What this checklist is for
Healthcare operations rely on a mix of clinical, administrative and communication systems. If one of them fails, the impact is immediate: appointments are disrupted, documentation is delayed, billing is affected and teams fall back to manual work. This checklist is designed to help you review whether your current backup approach matches operational reality. It focuses on three questions: what must be protected, who is responsible, and how quickly can you recover.

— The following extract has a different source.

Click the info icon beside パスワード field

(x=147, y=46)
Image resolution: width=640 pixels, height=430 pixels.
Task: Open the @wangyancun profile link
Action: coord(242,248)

1. Name the critical systems
Start with the systems that are essential for daily care and practice operations. This usually includes line-of-business applications, patient or client documentation, scheduling, billing, file storage, email, identity services, local servers, cloud data and key endpoints. Do not assume that every cloud service is fully covered by default. List each critical system, where its data lives, how often it changes and what happens if it becomes unavailable. A backup plan is only reliable when the protected scope is explicit.
2. Define backup scope and ownership
For each system, document what is backed up, how often, where copies are stored and who reviews the result. Ownership matters. Someone should be accountable for backup policy, someone for technical operation and someone for business validation. In smaller organizations, these roles may overlap, but they still need to be named. Also check whether retention periods, encryption, access control and offsite or isolated copies are appropriate for your environment.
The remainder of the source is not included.